Skip to content

Configuration

ftm-lakehouse can be configured via environment variables or YAML configuration files.

Environment Variables

Core Settings

Variable Description Default
LAKEHOUSE_URI Base path to lakehouse storage ./data
LAKEHOUSE_JOURNAL_URI SQLAlchemy URI for statement journal sqlite:///:memory:
LAKEHOUSE_ON_ZFS Enable ZFS dataset creation for local storage false
LAKEHOUSE_ZFS_POOL ZFS dataset path for the lakehouse root (e.g. zpools/tank/lakehouse) (required when ON_ZFS is enabled)
LAKEHOUSE_ZFS_SOCKET Unix socket path for remote ZFS operations (see ZFS Integration) (unset)
LAKEHOUSE_ZFS_OWNER uid:gid to chown new ZFS mountpoints to (see ZFS Integration) (unset -- no chown)
LAKEHOUSE_PUBLIC_URL_PREFIX Public URL prefix for blob URLs (supports {{ dataset }} Jinja-style template) (unset)
LAKEHOUSE_ARCHIVE_URL_EXPIRE Expiration for signed/tokenized archive URLs in seconds 900 (15 min)
LOG_LEVEL Logging level (DEBUG, INFO, WARNING, ERROR) INFO
DEBUG Enable debug mode false

Basic Usage

# Local filesystem
export LAKEHOUSE_URI=./my_lakehouse

# S3 storage
export LAKEHOUSE_URI=s3://my-bucket/lakehouse
export AWS_ACCESS_KEY_ID=your_key
export AWS_SECRET_ACCESS_KEY=your_secret

# With persistent journal (for production)
export LAKEHOUSE_JOURNAL_URI=postgresql://user:pass@localhost/journal

Dataset Configuration

Each dataset can have its own config.yml file that follows the ftmq.model.Dataset specification:

name: my_dataset  # also known as "foreign_id"
title: An Awesome Dataset
description: >
  A detailed description of this dataset,
  its sources, and contents.
updated_at: 2024-09-25
category: leak  # or: sanctions, pep, etc.
publisher:
  name: Data and Research Center – DARC
  url: https://dataresearchcenter.org

Storage Backends

Local Filesystem

export LAKEHOUSE_URI=/path/to/lakehouse

Amazon S3

export LAKEHOUSE_URI=s3://bucket-name/prefix
export AWS_ACCESS_KEY_ID=your_key
export AWS_SECRET_ACCESS_KEY=your_secret
export AWS_REGION=us-east-1

S3-Compatible (MinIO, etc.)

export LAKEHOUSE_URI=s3://bucket-name/prefix
export AWS_ACCESS_KEY_ID=your_key
export AWS_SECRET_ACCESS_KEY=your_secret
export AWS_ENDPOINT_URL=https://minlake.example.com

Google Cloud Storage

Requires extra install: pip install gcsfs

export LAKEHOUSE_URI=gs://bucket-name/prefix
export GOOGLE_APPLICATION_CREDENTIALS=/path/to/credentials.json

Azure Blob Storage

Requires extra install: pip install adlfs

export LAKEHOUSE_URI=az://container-name/prefix
export AZURE_STORAGE_ACCOUNT_NAME=your_account
export AZURE_STORAGE_ACCOUNT_KEY=your_key

Or using connection string:

export LAKEHOUSE_URI=az://container-name/prefix
export AZURE_STORAGE_CONNECTION_STRING="DefaultEndpointsProtocol=https;AccountName=...;AccountKey=...;EndpointSuffix=core.windows.net"

Or using SAS token:

export LAKEHOUSE_URI=az://container-name/prefix
export AZURE_STORAGE_ACCOUNT_NAME=your_account
export AZURE_STORAGE_SAS_TOKEN="?sv=2021-06-08&ss=b&srt=sco&sp=rwdlacyx..."
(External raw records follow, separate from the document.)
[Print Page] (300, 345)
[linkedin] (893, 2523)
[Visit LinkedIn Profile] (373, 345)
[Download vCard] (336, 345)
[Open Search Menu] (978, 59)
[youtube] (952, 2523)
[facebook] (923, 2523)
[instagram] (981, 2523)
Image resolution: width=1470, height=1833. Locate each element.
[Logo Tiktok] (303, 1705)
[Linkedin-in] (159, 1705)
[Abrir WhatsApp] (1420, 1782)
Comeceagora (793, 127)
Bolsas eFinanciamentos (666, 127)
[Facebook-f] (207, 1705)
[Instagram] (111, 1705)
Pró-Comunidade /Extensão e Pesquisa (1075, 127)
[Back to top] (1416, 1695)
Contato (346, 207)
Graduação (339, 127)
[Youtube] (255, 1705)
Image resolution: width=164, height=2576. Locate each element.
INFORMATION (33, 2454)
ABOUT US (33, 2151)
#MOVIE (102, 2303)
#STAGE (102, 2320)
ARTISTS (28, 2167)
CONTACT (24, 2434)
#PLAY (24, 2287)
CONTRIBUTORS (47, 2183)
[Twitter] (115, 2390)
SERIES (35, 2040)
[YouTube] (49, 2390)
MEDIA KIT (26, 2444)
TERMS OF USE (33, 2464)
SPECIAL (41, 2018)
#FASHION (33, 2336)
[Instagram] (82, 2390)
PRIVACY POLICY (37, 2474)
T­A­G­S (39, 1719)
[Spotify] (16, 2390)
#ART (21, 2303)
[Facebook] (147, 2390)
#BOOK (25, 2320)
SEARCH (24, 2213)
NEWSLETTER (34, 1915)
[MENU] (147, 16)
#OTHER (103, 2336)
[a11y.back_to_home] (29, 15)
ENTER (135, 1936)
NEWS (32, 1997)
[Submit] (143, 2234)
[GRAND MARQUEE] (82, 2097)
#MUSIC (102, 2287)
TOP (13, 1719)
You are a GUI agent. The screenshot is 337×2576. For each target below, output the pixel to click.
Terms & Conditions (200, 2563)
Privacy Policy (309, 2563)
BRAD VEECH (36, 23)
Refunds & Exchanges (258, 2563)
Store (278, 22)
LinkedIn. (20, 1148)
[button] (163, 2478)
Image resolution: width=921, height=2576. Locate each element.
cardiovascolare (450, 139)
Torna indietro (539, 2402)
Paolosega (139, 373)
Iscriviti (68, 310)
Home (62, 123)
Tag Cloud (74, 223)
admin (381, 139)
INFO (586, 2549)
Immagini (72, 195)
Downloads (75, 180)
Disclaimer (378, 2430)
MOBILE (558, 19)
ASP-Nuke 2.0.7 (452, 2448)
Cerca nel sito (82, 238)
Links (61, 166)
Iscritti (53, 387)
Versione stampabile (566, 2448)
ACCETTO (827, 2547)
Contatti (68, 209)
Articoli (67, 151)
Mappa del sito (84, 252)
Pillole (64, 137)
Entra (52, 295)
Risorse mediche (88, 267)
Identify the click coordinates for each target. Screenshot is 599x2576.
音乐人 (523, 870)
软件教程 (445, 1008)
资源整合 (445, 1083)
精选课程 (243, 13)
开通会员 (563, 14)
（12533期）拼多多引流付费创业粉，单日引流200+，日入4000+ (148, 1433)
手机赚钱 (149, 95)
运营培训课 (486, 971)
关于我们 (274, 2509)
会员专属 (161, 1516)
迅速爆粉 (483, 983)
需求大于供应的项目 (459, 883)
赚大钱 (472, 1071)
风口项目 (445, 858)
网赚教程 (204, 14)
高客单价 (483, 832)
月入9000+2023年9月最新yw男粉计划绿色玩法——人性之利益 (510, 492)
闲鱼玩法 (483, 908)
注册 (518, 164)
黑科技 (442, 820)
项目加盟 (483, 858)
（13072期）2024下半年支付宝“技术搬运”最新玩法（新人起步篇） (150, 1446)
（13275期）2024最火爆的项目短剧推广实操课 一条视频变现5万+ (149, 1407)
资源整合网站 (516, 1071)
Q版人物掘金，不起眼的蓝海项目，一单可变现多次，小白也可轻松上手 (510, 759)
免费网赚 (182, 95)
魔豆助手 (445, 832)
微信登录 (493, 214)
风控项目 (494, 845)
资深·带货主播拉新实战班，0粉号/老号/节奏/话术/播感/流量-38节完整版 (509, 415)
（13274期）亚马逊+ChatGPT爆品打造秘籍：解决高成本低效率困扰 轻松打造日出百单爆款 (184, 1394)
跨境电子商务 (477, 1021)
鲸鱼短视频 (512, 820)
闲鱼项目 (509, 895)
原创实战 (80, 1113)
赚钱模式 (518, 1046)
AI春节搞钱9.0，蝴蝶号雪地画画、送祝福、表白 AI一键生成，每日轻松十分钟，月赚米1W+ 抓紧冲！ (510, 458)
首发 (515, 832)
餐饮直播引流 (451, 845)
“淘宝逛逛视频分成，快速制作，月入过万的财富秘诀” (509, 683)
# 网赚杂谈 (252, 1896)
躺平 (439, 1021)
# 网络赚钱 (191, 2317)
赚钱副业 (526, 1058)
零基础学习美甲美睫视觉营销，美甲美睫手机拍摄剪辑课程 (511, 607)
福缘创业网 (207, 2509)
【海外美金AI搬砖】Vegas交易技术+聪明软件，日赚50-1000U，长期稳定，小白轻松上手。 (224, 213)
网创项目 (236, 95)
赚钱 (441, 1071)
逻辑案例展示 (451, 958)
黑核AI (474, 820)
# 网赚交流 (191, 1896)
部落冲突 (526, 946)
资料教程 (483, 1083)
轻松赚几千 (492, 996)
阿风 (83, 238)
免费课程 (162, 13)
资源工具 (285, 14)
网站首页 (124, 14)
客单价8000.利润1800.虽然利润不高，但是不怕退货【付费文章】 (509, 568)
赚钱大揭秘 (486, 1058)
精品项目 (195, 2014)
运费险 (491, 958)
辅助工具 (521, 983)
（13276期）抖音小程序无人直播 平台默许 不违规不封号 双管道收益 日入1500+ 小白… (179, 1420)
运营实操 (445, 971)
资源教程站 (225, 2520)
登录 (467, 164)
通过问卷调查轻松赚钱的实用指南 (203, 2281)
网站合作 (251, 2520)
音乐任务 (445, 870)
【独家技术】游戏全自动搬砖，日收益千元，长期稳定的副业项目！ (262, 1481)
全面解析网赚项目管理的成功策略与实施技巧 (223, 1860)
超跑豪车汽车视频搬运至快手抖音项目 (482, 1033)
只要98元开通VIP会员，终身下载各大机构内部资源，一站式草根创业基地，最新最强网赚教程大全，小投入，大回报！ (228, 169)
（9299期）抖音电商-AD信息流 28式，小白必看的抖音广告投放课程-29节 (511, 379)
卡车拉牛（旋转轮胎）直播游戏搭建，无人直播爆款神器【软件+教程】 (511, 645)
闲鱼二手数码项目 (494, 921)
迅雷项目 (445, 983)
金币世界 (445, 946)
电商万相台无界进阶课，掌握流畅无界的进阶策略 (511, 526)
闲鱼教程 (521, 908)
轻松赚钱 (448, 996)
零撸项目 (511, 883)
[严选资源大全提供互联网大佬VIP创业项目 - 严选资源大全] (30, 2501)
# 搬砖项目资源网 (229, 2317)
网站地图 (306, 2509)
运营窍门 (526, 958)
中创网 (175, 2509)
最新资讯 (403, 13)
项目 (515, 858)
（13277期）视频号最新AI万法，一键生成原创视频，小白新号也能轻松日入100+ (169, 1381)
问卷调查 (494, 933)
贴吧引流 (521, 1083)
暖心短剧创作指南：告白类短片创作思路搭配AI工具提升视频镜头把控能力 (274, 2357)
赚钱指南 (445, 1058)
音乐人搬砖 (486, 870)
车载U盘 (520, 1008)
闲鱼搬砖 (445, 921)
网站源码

Or using Azure AD / Service Principal:

export LAKEHOUSE_URI=az://container-name/prefix
export AZURE_STORAGE_ACCOUNT_NAME=your_account
export AZURE_STORAGE_TENANT_ID=your_tenant_id
export AZURE_STORAGE_CLIENT_ID=your_client_id
export AZURE_STORAGE_CLIENT_SECRET=your_client_secret

Journal Database

The statement journal buffers writes before flushing to Delta Lake storage. For production use, configure a persistent database:

SQLite (File-based)

export LAKEHOUSE_JOURNAL_URI=sqlite:///path/to/journal.db

PostgreSQL

export LAKEHOUSE_JOURNAL_URI=postgresql://user:password@host:5432/database

In-Memory (for debugging / testing)

export LAKEHOUSE_JOURNAL_URI=sqlite:///:memory:

Warning

The in-memory journal is lost when the process exits. Use a persistent database for production workloads.

Python Configuration

You can also configure programmatically:

from ftm_lakehouse import get_lakehouse, get_dataset

# Get lakehouse with custom URI
lake = get_lakehouse(uri="s3://my-bucket/lakehouse")

# Get dataset
dataset = lake.get_dataset("my_dataset")

Multi-Dataset Configuration

A lakehouse can contain multiple datasets, each with different configurations:

lakehouse/
  config.yml           # Catalog-level config
  dataset_a/
    config.yml         # Dataset A config
    archive/
    ...
  dataset_b/
    config.yml         # Dataset B config (could point to remote storage)
    ...

A dataset can reference remote storage while appearing in a local catalog:

# lakehouse/remote_dataset/config.yml
name: remote_dataset
title: Remote Dataset
# This dataset's data lives in S3
storage:
  uri: s3://remote-bucket/dataset

Catalog Configuration

The lakehouse itself can have a config.yml:

name: my-catalog
title: My Data Catalog
description: A collection of datasets
datasets:
  - name: dataset_a
  - name: dataset_b

The catalog index.json is automatically generated from dataset metadata.